Real-world lessons on how PostgreSQL behaves under heavy load and what actually breaks first in production systems.

Intro

PostgreSQL is often underestimated in early-stage architectures. Many teams assume it will stop scaling at a certain point and rush toward sharding or NoSQL solutions prematurely.

In reality, PostgreSQL can handle significantly more load than expected — if the system around it is designed correctly.

Bottlenecks

Our scaling issues did not start with storage limits. They started with query design and access patterns:

inefficient indexes under mixed workloads
long-running transactions blocking critical paths
connection exhaustion under traffic spikes
read/write contention during peak usage

The database itself was not failing — it was being misused under load.

Migration strategy

Instead of immediately introducing sharding, we focused on:

query optimization and index tuning
separating read-heavy and write-heavy workloads
introducing read replicas for scaling reads
implementing connection pooling (PgBouncer)

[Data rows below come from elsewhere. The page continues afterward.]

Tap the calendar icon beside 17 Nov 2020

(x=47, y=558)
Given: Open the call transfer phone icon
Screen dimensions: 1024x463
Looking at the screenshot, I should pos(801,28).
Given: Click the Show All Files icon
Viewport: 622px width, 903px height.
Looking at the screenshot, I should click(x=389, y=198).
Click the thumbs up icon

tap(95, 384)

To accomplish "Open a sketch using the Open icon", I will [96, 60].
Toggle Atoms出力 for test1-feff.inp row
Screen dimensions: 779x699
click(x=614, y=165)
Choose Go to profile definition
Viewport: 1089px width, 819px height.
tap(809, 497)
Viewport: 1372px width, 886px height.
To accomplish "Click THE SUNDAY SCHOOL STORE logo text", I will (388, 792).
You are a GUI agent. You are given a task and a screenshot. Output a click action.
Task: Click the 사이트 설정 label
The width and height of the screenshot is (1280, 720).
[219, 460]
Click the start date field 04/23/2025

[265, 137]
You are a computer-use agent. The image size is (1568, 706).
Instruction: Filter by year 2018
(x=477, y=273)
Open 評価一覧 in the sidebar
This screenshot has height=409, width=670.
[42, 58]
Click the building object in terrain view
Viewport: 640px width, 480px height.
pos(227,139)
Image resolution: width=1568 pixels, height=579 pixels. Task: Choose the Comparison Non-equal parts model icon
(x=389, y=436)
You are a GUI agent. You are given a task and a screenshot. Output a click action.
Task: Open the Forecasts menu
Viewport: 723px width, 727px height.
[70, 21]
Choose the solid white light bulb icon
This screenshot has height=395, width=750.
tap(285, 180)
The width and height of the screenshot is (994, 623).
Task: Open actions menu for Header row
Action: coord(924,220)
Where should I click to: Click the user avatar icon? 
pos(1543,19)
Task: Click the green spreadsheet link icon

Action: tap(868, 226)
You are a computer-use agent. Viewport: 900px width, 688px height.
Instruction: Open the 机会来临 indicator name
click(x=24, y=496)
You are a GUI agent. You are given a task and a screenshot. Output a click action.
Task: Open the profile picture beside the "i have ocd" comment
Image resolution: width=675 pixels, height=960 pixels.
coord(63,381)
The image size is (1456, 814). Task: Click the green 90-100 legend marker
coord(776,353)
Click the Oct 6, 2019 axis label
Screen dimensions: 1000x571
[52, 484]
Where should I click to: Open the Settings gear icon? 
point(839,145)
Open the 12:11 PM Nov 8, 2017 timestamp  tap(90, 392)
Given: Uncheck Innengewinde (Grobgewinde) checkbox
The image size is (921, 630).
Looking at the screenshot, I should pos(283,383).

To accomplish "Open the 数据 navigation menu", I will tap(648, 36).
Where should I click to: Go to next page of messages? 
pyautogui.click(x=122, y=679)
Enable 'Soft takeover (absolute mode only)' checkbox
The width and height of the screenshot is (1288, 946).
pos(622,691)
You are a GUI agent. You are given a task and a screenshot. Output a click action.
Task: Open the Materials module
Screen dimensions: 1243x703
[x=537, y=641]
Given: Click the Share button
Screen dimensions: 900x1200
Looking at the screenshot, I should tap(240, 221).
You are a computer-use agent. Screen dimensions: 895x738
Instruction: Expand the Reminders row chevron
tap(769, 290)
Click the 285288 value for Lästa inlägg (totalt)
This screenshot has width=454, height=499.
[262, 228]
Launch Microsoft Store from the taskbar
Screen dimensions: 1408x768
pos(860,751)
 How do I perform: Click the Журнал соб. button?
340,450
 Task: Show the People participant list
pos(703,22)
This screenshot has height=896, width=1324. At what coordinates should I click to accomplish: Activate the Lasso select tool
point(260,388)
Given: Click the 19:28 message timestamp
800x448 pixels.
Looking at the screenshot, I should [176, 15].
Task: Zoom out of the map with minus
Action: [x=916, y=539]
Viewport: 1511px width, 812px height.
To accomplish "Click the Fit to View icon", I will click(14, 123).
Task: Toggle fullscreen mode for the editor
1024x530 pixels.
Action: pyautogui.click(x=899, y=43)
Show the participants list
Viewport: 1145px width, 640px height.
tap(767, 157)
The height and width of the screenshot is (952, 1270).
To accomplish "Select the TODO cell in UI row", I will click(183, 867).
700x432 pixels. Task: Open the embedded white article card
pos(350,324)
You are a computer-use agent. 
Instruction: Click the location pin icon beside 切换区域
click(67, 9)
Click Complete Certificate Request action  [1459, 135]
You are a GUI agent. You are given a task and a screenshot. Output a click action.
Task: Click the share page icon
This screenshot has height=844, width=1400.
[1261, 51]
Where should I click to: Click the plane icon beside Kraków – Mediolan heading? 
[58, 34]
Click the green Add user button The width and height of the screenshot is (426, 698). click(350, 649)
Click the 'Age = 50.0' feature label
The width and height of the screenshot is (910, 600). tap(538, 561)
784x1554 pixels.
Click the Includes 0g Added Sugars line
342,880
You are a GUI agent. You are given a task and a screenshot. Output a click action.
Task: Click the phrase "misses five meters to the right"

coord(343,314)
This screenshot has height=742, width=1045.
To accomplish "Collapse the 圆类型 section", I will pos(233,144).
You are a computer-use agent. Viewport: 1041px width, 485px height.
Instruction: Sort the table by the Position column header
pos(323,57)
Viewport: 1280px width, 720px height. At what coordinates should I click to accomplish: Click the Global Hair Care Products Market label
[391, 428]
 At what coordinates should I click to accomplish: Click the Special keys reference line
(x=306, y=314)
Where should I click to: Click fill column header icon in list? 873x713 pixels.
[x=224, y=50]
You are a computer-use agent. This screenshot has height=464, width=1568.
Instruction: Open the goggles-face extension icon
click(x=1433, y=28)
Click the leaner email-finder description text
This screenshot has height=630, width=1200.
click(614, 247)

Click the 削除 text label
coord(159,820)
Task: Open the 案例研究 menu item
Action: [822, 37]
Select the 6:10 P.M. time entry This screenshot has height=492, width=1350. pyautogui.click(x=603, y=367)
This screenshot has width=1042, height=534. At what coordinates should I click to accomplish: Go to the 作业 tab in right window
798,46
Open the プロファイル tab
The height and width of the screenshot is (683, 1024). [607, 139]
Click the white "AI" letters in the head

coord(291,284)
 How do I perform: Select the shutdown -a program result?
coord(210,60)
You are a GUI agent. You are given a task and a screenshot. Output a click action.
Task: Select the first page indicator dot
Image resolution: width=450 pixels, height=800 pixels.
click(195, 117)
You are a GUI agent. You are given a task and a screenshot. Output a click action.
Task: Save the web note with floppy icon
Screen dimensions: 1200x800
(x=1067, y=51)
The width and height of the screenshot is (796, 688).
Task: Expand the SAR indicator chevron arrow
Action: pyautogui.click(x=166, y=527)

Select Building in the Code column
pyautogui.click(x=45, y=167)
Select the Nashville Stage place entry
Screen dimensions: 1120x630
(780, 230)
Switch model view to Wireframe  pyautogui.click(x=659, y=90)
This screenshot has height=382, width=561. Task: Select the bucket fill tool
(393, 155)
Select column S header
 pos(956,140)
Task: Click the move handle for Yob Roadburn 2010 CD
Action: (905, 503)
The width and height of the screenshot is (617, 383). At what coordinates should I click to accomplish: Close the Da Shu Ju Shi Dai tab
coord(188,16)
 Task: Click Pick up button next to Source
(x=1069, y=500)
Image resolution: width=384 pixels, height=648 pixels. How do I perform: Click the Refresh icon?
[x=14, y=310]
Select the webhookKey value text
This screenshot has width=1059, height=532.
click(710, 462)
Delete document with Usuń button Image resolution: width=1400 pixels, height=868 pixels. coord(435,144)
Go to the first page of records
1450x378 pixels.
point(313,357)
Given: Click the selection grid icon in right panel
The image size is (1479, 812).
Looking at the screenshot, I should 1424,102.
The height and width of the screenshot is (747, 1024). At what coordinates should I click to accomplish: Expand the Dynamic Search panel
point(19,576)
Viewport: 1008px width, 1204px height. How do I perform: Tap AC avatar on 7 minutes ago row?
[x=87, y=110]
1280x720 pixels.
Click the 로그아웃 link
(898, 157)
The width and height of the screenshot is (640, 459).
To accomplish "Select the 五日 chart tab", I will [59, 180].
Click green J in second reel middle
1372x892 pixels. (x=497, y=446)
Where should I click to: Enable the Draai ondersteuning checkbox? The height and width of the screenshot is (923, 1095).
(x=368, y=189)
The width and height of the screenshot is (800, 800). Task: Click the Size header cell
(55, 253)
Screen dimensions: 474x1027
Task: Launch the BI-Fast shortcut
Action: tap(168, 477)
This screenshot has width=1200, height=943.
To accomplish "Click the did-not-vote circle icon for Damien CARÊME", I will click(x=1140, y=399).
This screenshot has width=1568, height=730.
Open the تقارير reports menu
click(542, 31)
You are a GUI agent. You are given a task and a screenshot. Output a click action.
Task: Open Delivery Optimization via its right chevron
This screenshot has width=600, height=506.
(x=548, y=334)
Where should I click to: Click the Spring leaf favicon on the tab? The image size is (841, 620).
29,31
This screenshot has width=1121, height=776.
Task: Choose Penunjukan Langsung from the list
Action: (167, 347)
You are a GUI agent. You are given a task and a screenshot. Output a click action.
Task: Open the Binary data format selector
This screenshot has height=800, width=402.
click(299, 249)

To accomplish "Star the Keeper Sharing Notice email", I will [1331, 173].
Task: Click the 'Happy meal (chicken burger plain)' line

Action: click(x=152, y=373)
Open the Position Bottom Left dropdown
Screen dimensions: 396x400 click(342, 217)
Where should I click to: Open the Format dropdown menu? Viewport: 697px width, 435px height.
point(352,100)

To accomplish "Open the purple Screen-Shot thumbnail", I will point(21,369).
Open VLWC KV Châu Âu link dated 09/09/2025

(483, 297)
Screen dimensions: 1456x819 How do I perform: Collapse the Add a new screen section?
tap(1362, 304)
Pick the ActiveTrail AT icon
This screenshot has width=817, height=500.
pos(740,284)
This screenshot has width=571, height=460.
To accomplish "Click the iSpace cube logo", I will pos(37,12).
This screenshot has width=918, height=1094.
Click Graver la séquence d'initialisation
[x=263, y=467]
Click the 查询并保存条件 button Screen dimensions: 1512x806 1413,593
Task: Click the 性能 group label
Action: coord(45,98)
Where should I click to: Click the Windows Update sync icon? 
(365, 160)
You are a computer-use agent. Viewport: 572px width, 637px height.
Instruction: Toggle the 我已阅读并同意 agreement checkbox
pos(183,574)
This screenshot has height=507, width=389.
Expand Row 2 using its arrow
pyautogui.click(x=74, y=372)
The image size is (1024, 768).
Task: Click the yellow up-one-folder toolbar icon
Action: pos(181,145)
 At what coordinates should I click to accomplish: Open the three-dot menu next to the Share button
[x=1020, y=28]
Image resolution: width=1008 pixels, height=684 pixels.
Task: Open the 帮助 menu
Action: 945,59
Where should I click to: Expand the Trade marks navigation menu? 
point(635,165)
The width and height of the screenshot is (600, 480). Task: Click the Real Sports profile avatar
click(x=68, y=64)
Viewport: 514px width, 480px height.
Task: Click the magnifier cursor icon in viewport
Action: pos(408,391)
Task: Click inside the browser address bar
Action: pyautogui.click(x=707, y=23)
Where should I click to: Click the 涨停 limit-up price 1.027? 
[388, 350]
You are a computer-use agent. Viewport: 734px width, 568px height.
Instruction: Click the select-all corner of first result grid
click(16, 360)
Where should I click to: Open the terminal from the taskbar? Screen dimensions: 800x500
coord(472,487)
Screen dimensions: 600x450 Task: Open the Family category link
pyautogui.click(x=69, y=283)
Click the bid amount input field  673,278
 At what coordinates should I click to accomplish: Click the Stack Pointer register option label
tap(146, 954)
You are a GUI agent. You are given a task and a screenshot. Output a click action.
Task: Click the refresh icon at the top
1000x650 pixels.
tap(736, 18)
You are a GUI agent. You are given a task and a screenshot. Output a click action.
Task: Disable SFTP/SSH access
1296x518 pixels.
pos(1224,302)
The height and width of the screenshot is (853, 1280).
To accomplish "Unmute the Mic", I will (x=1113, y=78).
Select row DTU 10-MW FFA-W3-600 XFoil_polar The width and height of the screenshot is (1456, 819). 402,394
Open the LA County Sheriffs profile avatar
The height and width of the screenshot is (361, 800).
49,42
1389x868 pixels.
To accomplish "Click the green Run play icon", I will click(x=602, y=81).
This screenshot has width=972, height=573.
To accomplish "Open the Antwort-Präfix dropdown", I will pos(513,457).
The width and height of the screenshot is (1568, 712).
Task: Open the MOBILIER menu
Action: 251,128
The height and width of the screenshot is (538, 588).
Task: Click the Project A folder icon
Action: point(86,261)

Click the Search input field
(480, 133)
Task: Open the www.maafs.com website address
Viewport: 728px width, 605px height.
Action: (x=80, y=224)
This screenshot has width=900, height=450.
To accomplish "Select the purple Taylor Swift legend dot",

This delayed the need for architectural complexity while solving real performance bottlenecks.

Event system

We also moved reporting and analytics workloads out of the transactional path using async processing.

Instead of blocking user operations:

User request → DB write → analytics query

We moved to:

User request → DB write → event → async analytics pipeline

This alone removed significant load from the primary database.

Infrastructure

Key improvements included:

strict connection pooling limits
caching layer for hot reads
query time monitoring
slow query logging with actionable alerts
separation of OLTP vs OLAP workloads

Results

query latency reduced significantly under peak load
DB CPU usage stabilized instead of spiking unpredictably
connection saturation issues disappeared
system became easier to reason about under stress

Lessons

The key insight:

Most “scaling problems” in databases are actually query design problems.

Sharding should be a last step, not a first reaction.